August 15, 2012 § Leave a comment

From the earliest days after the Ferguson case established equitable distribution as the law for division of marital estates in Mississippi, the rule has been that the division need not be equal, but it must be equitable. See, e.g., Wells v. Wells, 800 So.2d 1239, 1243-44 (Miss.App. 2001).

Over the years the concept of equitable distribution evolved at the trial court level into a concept of equal division, so that lawyers quit pushing the argument that their clients were entitled to a larger slice of the marital asset pie. But there are cases where lawyers have succeeded on the point, and you might find them helpful in your own practice.

Several cases in the past year or so offer some authority you might find helpful in achieving an unequal division:

  • Cox v. Cox, 61 So.3d 927 (Miss.App. 2011). This is a case where the presumption that the wife’s “homemaker” indirect contribution to the accumulation of marital assets was rebutted by the proof. The chancellor’s award of 25% of the marital estate to the wife was upheld where the husband had made most of the direct financial contribution to acquisition of the marital assets, and she did not contribute to the husband’s business. The husband also paid the wife’s pre-marital debt, funded a business venture of hers that failed, and he paid for her to take courses in school and to otain a real estate license. The husband also paid to provide household assistance in the form of a domestic and yard help. This is one of those rare cases where the homemaker presumption was rebutted, but it reminds us that although the presumption mandates a rebuttable finding of equal contribution, it does not mandate an equal division.  
  • Powell v. Powell, 87 So.3d 495 (Miss.App. 2011), decided November 11, 2011, is a case we’ve discussed here before. In this case the disabled husband was awarded a greater share of the marital estate based on his greater contribution to the accumulation of wealth, wife’s greater draw during the marriage from the family business, and wife’s marital misconduct. A significant feature of this case is that the COA upheld the chancellor’s findings as to valuation despite scant evidence offered by either party on the point.
  • Kimbrough v. Kimbrough, 76 So.3d 715 (Miss.App. 2011). In this Ittawamba County case, the chancellor awarded wife 24% of the marital estate. The unequal distribution resulted from the husband being awawded $166,000 in equity in the former marital residence versus the award of $4,400 in equity to the wife. The disparity was due to the fact that the home was husband’s debt-free, pre-marital asset, and the only contribution wife had made to the value was her payments against a home improvement loan. The court observed that “We do not look at the division of one asset in isolation” (at ¶19). [An interesting side note: the court’s opinion cites another case for a quite lopsided division: “See Redd v. Redd, 774 So.2d 492, 496 (¶ 15) (Miss.Ct.App.2000) (reversing on other grounds but stating that a 77% to 23% division of the marital property, standing alone, would not have been a ground for reversal).”]
  • Allgood v. Allgood, 62 So.3d 443 (Miss.App. 2011), was a case in which the chancellor awarded husband 65% of the marital assets. As in Kimbrough, the unequal division stemmed from an unequal division of the equity in the former marital residence. Husband’s share of the marital estate was enhanced by $82,000 he had contributed to the home’s equity.
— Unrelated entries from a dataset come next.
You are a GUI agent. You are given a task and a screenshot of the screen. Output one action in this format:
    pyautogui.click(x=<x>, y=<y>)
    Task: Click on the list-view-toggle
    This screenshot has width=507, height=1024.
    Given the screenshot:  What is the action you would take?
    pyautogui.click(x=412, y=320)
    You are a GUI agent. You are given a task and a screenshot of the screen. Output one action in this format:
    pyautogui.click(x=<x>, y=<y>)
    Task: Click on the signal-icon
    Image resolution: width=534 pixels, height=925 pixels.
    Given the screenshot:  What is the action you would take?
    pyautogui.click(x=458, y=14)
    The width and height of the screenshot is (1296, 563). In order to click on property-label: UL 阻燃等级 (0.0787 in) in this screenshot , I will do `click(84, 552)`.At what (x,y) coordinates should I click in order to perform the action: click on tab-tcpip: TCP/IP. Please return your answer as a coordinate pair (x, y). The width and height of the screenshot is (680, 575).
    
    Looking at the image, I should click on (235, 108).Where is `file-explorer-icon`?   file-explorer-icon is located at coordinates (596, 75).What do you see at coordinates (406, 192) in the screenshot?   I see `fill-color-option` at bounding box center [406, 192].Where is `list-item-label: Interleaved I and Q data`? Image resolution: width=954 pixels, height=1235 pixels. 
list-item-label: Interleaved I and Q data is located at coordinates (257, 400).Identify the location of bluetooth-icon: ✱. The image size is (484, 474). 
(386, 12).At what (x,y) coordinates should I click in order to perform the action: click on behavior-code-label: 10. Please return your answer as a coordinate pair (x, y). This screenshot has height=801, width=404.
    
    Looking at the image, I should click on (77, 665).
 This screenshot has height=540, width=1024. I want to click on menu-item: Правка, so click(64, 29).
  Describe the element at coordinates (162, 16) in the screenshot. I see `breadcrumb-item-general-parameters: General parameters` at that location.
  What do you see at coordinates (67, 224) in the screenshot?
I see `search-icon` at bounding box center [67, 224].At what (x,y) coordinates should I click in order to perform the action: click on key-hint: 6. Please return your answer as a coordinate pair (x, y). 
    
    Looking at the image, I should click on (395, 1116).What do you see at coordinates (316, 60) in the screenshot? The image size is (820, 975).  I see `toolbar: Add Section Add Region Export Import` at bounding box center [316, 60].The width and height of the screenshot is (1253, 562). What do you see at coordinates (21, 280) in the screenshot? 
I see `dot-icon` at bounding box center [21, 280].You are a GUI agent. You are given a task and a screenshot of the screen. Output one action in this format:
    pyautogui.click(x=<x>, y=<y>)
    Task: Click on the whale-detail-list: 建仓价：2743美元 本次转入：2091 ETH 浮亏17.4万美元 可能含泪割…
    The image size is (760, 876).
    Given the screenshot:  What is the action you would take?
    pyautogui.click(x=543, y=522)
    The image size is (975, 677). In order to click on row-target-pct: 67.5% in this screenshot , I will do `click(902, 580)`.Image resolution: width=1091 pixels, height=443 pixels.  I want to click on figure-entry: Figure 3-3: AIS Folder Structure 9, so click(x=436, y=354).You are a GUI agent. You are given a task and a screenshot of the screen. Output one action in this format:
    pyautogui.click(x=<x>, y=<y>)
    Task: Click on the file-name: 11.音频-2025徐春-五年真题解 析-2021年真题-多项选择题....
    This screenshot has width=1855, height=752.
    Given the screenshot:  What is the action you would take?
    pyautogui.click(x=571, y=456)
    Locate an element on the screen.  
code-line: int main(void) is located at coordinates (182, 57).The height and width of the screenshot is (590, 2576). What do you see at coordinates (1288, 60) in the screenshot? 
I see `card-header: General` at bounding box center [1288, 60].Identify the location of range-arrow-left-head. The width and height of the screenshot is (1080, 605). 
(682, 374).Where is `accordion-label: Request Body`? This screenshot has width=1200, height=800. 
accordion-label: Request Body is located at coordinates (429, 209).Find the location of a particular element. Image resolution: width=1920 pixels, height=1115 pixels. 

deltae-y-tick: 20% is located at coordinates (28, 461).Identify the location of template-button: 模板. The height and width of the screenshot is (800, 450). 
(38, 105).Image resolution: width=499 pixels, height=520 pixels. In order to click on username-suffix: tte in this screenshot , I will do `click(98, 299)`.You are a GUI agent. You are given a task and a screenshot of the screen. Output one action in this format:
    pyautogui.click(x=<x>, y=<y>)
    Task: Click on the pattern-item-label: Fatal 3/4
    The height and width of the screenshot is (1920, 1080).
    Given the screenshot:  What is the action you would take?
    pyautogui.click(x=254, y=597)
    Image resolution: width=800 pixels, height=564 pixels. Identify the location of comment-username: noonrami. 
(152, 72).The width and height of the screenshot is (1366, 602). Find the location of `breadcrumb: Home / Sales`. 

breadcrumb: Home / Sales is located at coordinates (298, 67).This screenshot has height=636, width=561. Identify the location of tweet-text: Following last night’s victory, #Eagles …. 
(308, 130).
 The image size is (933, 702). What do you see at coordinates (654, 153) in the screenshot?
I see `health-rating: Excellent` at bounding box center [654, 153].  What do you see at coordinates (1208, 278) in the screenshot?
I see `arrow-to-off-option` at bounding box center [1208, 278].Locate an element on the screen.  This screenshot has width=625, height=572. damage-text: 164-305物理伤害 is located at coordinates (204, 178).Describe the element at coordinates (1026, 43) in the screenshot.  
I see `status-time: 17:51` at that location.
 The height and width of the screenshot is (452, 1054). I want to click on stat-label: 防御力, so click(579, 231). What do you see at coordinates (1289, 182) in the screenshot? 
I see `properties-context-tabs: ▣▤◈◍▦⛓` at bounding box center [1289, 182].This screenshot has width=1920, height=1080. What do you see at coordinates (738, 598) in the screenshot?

As the court pointed out, although a party’s commingling of separate funds may transform their character into a marital asset, the trial court may nonetheless adjust the equities and award a greater share of the aset value to the party who made the contribution of separate funds.  
  • Jenkins v. Jenkins, 67 so.3d 5 (Miss.App. 2011). In this case wife was awarded a smaller percentage of the parties’ assets. The trial court considered contributions and expenditures of each spouse to the seven-year marriage, and that husband owned the bulk of the marital assets prior to the marriage and expended pre-marital earnings on improvements to the property during the marriage, and it was wife’s addiction to prescription medications that caused marital separation. Most of the wife’s share of the marital estate consisted of her retirement account. At the time of the divorce she was unemployed, with an application for Social Security disability payments pending.
  • Bond v. Bond, 69 So.3d 771 (Miss.App. 2011). This is my favorite case of the bunch, and one I’ve posted about here before. The appeal was actually filed by the husband, complaining that the chancellor was too generous in awarding the adulterous wife ten percent — you read that right, 10% — of the marital assets. He thought she should have received naught. Judge Maxwell’s exposition on marital fault and its role in equitable distribution is something you should read and digest. I am still scratching my head over why Mr. Bond filed an appeal in this case.